DEINE AUFGABE:
Stimmen die folgenden Aussagen mit dem Auszug über Dinosaurier überein? Antworte bei jeder mit Ja oder Nein und zitiere die entscheidenden Worte aus dem Auszug wörtlich.
1. Außer den Dinosauriern haben vielleicht auch die Mammuts einen Status der Quasi-Unsterblichkeit erreicht.
2. Viele Kinder kennen mehr Vogel- und Pflanzenarten aus dem nächsten Stadtpark als Namen von Dinos.
3. Zum Kult wurden Dinosaurier erst im 20. Jahrhundert durch den Film.

AUSZUG:
Tatsächlich muss es hier um beides gehen, um Naturwissenschaft und um Kultur, denn die Dinos waren nicht nur spektakuläre Lebewesen, von denen noch heute eine kaum zu überbietende Faszination ausgeht, sie waren und sind auch Teil der Populärkultur, ein Besuch in einem Spielzeugladen, einem Kino oder einer Videothek macht das überdeutlich. Von allen Tieren haben es, abgesehen vielleicht von den Mammuts, nur die Dinosaurier geschafft, in einen Status der Quasi-Unsterblichkeit einzutreten, obwohl es dafür unter den Urzeitwesen viele Kandidaten gegeben hätte, skurrile wie spektakuläre. Dinos sind Stars, Helden der Literatur und der Kinoleinwand, Fernsehberühmtheiten und Hauptdarsteller der Erdgeschichte. Und einer von ihnen ist der unbestrittene König, ein Megastar: T. rex.

Es geht aber nicht nur um ihre Kraft, um Tonnen von Muskelmasse, um Zähne wie Dolche, um keulenbewehrte Schwänze und mit Speeren gespickte Knochenkragen, um Kämpfe und Tänze, bei denen der Boden bebte. Dinosaurier sind nicht nur für Rekorde gut. Mehr als alle anderen verschwundenen Lebensformen erinnern sie uns daran, dass der Existenz selbst der gewaltigsten Wesen auf diesem Planeten zeitliche Grenzen gesetzt sind.

Dinosaurier sind Kult und waren es von dem Moment an, da ihre versteinerten Knochen zum ersten Mal einer staunenden Öffentlichkeit präsentiert wurden. Schon immer wollten die Menschen sich ein Bild von diesen unglaublichen Kreaturen machen, und im 20. Jahrhundert erweckte der Film sie sogar zum Leben. Der Traum von Ray Bradbury, der zusammen mit seinem Freund, dem Hollywood-Trickspezialisten Ray Harryhausen, den ultimativen Monsterfilm schaffen wollte, ist längst Wirklichkeit geworden. Niemand staunt heute mehr, wenn Dinos lebensecht über die Leinwand galoppieren. Dank ausgefeilter Computeranimationen erscheinen uns Dinosaurier heute so real und präsent wie jede beliebige auf Erden lebende Tierart – mit dem Unterschied, dass viele Kinder zwar die komplizierten lateinischen Namen von mindestens einem halben Dutzend Dinos aufzählen können, aber keine einzige Vogel- oder Pflanzenart des nächstgelegenen Stadtparks.

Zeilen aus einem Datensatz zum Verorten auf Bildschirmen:
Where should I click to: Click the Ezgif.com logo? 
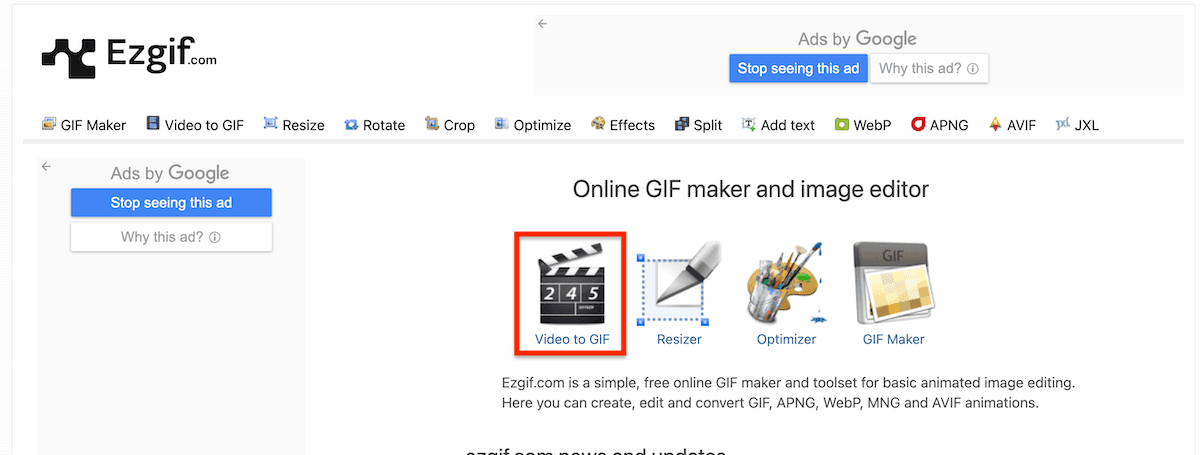click(128, 57)
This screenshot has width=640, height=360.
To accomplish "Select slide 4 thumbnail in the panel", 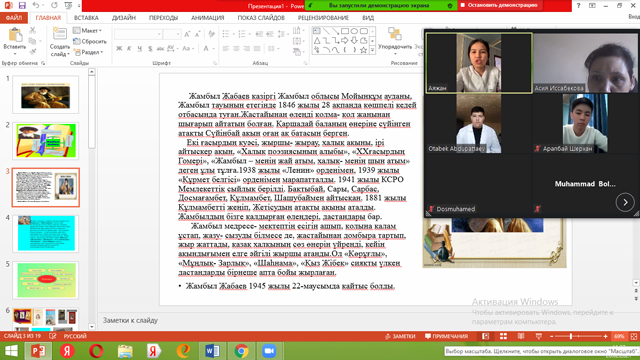I will (x=46, y=233).
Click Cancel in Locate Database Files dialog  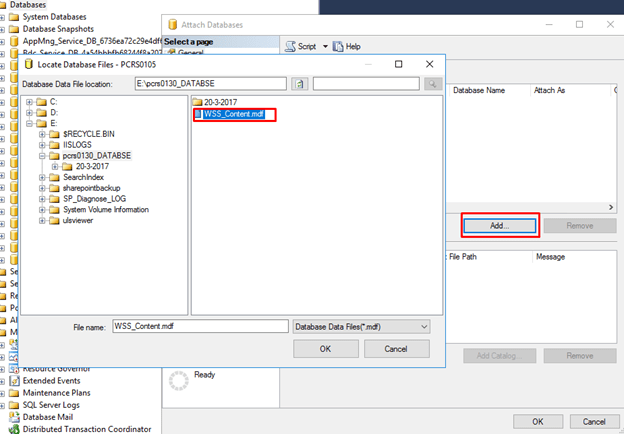[393, 349]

LÖSUNG UNTEN:
1. Ja: „Von allen Tieren haben es, abgesehen vielleicht von den Mammuts, nur die Dinosaurier geschafft, in einen Status der Quasi-Unsterblichkeit einzutreten“
2. Nein: „viele Kinder zwar die komplizierten lateinischen Namen von mindestens einem halben Dutzend Dinos aufzählen können, aber keine einzige Vogel- oder Pflanzenart des nächstgelegenen Stadtparks“
3. Nein: „Dinosaurier sind Kult und waren es von dem Moment an, da ihre versteinerten Knochen zum ersten Mal einer staunenden Öffentlichkeit präsentiert wurden.“